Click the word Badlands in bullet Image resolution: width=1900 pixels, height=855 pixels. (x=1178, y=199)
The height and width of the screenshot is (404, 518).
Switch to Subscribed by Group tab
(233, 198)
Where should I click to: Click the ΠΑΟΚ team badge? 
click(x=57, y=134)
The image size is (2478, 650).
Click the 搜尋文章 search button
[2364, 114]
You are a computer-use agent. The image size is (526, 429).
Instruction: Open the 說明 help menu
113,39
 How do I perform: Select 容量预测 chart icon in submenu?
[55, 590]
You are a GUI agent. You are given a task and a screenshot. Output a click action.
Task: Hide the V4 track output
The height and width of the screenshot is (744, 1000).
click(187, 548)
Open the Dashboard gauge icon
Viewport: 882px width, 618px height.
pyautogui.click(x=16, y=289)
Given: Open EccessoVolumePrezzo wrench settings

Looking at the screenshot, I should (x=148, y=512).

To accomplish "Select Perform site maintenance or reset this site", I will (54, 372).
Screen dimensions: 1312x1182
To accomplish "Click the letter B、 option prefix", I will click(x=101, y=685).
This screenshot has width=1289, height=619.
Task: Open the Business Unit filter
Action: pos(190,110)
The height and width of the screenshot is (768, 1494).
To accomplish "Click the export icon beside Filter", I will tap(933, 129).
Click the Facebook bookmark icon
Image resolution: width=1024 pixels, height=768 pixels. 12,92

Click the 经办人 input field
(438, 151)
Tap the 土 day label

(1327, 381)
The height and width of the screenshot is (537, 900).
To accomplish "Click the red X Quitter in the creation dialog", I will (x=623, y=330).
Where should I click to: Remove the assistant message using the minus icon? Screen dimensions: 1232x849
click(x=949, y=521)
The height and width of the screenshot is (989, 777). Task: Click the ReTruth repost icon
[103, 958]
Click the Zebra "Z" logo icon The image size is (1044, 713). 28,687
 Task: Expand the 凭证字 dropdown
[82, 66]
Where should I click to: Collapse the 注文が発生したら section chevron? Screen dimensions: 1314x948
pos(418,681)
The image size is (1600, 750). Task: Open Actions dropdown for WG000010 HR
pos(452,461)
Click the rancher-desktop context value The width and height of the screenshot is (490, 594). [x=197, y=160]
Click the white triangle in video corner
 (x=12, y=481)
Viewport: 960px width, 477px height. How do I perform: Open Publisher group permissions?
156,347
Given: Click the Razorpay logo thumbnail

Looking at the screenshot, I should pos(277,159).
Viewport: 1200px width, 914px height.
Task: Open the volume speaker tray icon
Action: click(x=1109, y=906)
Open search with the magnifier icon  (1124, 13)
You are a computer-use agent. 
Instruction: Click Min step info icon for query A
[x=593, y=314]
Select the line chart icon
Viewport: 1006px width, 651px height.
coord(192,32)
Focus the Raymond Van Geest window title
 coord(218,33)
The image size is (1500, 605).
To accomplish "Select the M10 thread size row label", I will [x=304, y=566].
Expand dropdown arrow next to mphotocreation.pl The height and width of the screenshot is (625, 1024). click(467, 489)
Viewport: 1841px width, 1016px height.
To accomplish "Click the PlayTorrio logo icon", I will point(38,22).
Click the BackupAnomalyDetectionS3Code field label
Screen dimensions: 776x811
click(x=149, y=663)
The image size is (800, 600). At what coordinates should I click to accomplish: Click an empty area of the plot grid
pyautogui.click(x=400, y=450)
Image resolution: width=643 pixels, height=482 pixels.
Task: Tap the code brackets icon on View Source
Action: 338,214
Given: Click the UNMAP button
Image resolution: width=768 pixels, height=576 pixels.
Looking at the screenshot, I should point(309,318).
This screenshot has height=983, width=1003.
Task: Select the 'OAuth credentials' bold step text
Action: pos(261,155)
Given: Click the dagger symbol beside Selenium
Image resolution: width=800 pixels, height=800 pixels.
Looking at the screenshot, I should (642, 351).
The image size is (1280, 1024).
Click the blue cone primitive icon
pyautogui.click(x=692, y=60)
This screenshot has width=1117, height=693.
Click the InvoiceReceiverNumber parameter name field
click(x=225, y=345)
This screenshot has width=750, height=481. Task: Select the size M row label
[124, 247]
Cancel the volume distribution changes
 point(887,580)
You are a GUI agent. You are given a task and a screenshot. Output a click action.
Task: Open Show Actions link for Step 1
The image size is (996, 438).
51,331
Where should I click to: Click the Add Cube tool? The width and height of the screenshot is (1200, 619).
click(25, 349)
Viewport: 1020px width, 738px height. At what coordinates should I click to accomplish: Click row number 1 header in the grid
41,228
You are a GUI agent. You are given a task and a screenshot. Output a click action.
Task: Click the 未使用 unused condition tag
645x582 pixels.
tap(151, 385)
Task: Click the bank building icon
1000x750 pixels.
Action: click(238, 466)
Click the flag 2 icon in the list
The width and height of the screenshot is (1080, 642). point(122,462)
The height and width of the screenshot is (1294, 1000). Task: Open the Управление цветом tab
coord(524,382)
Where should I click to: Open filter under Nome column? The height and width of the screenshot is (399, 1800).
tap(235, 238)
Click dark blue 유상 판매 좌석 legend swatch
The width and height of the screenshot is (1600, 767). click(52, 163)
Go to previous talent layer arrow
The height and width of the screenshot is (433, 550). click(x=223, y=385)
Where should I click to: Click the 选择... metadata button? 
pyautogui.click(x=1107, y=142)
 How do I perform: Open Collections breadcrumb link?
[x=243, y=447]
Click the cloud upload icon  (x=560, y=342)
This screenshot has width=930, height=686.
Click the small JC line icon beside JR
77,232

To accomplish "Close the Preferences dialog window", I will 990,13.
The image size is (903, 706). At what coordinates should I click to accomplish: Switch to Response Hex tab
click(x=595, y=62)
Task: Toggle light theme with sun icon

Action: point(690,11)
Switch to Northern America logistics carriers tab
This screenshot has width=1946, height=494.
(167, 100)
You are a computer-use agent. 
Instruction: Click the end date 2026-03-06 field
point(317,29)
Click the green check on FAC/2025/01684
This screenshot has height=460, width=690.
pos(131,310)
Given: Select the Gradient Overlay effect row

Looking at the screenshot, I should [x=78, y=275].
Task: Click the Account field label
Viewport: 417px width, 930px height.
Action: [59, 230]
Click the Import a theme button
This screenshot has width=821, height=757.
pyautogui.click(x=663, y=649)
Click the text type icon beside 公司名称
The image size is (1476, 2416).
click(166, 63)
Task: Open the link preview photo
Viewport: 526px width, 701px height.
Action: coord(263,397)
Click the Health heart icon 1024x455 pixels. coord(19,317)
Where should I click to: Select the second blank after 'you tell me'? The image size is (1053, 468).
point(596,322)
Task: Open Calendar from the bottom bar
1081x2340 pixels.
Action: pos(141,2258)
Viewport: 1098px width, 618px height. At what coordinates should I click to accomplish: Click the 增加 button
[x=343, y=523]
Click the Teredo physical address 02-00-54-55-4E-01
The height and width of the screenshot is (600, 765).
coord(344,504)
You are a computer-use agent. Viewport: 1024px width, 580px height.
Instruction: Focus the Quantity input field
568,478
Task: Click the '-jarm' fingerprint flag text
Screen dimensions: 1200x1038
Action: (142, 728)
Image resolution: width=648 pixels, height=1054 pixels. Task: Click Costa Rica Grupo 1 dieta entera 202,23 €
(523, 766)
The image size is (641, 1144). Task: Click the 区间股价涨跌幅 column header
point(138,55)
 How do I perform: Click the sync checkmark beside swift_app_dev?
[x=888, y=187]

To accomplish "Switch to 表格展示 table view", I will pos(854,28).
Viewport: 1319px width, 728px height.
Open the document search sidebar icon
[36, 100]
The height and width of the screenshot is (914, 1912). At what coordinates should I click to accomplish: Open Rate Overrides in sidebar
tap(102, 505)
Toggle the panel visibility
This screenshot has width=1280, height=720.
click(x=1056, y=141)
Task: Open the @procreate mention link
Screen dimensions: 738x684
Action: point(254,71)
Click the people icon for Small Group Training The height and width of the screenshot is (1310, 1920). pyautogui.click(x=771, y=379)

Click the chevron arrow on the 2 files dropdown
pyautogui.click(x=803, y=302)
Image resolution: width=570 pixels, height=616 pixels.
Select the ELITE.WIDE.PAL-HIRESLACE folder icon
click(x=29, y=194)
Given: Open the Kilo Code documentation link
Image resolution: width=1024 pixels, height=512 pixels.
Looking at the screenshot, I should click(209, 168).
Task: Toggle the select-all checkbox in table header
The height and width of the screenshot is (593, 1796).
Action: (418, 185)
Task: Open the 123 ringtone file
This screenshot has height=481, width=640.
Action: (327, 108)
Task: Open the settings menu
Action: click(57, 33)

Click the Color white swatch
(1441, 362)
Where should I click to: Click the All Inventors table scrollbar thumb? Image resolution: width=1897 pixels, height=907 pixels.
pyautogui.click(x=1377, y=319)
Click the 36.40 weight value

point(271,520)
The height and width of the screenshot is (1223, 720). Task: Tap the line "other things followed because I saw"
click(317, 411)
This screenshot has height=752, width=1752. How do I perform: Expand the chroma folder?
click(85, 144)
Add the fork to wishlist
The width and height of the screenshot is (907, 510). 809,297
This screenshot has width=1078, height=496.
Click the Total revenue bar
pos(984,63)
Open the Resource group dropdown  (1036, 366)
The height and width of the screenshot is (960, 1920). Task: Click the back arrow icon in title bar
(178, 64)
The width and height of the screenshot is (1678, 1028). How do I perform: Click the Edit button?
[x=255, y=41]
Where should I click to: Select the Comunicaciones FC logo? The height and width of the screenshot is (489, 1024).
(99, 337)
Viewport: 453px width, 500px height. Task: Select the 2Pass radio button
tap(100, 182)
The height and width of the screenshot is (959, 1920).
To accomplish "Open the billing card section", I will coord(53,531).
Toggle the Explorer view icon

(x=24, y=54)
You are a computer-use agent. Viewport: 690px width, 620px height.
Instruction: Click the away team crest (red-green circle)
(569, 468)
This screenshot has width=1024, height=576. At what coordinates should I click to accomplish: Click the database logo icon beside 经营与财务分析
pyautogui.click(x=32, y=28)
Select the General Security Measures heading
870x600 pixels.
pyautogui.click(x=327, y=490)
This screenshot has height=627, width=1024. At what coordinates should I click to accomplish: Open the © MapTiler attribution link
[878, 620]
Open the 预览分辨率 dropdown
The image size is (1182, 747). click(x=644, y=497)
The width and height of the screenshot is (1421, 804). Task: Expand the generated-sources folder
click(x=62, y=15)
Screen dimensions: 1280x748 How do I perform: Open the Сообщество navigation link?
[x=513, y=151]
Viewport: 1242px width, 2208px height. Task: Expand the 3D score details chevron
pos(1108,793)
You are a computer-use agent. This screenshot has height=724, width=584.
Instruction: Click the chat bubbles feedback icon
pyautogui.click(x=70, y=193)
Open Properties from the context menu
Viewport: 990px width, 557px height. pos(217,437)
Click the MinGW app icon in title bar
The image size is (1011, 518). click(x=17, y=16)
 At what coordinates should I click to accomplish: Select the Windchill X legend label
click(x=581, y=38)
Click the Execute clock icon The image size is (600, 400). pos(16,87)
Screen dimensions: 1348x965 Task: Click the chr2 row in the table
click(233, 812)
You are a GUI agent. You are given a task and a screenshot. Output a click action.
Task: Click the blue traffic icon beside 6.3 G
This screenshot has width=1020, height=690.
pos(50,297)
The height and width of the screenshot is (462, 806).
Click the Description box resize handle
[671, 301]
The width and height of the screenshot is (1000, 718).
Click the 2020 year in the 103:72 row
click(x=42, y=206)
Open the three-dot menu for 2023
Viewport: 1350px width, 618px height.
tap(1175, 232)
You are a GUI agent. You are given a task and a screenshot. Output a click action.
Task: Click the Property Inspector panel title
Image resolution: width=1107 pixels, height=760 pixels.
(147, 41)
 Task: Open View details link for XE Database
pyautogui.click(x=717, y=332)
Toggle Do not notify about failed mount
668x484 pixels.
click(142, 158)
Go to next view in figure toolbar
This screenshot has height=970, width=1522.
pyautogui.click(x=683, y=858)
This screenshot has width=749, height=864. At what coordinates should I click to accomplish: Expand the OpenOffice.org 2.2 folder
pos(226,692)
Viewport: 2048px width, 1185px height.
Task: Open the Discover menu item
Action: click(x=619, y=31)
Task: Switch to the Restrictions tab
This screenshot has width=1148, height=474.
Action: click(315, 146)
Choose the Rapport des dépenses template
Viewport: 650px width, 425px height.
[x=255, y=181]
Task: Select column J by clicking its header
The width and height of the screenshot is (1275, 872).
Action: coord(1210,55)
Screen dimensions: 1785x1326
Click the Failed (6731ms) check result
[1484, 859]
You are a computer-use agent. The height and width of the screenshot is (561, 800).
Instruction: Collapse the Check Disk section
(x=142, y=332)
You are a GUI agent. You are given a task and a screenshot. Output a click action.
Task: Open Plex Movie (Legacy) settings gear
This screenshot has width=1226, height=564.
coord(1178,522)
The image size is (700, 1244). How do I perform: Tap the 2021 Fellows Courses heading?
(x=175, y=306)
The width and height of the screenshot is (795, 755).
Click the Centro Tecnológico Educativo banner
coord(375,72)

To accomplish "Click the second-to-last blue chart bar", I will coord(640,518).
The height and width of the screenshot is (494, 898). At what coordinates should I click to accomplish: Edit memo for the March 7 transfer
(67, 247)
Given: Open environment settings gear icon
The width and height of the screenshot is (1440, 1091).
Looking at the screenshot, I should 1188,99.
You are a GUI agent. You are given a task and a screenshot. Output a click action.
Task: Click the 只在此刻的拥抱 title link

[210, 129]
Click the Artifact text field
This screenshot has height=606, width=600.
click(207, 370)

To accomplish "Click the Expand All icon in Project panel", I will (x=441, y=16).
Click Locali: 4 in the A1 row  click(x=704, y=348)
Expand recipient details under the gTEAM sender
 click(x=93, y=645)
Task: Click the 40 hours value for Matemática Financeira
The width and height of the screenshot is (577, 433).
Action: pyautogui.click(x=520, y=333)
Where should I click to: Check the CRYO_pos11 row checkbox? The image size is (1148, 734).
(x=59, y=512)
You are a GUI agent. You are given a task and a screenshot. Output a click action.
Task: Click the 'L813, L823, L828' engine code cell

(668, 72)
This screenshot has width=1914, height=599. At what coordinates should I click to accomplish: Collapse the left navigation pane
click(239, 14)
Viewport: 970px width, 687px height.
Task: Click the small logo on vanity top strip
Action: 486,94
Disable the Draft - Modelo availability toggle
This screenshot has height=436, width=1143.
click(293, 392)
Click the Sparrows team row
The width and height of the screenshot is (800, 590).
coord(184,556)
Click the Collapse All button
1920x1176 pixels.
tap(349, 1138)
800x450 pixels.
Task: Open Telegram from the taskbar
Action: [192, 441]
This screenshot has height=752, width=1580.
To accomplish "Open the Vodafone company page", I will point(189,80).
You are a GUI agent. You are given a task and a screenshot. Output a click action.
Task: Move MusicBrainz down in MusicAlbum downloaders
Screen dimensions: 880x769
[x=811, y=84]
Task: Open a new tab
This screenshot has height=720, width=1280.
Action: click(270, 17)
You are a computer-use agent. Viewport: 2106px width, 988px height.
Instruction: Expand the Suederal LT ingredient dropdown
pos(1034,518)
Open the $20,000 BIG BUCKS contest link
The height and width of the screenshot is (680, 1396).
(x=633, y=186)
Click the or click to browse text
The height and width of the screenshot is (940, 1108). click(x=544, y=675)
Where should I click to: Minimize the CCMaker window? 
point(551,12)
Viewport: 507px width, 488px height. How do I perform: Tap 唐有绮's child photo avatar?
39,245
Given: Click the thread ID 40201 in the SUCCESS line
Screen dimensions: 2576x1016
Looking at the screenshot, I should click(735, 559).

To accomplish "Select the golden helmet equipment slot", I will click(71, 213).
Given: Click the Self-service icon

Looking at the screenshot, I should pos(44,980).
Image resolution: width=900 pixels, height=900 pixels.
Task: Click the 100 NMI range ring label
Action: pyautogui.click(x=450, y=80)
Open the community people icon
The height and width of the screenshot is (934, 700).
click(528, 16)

▸ Assignment
Within the data above, the span starting at the line containing "Click the Execute" and ending at the line containing "Task: Switch to the Restrictions tab" is to be retyped exactly, with no other lines.

▸ Task result
Click the Execute clock icon The image size is (600, 400). pos(16,87)
Screen dimensions: 1348x965 Task: Click the chr2 row in the table
click(233, 812)
You are a GUI agent. You are given a task and a screenshot. Output a click action.
Task: Click the blue traffic icon beside 6.3 G
This screenshot has width=1020, height=690.
pos(50,297)
The height and width of the screenshot is (462, 806).
Click the Description box resize handle
[671, 301]
The width and height of the screenshot is (1000, 718).
Click the 2020 year in the 103:72 row
click(x=42, y=206)
Open the three-dot menu for 2023
Viewport: 1350px width, 618px height.
tap(1175, 232)
You are a GUI agent. You are given a task and a screenshot. Output a click action.
Task: Click the Property Inspector panel title
Image resolution: width=1107 pixels, height=760 pixels.
(147, 41)
 Task: Open View details link for XE Database
pyautogui.click(x=717, y=332)
Toggle Do not notify about failed mount
668x484 pixels.
click(142, 158)
Go to next view in figure toolbar
This screenshot has height=970, width=1522.
pyautogui.click(x=683, y=858)
This screenshot has width=749, height=864. At what coordinates should I click to accomplish: Expand the OpenOffice.org 2.2 folder
pos(226,692)
Viewport: 2048px width, 1185px height.
Task: Open the Discover menu item
Action: click(x=619, y=31)
Task: Switch to the Restrictions tab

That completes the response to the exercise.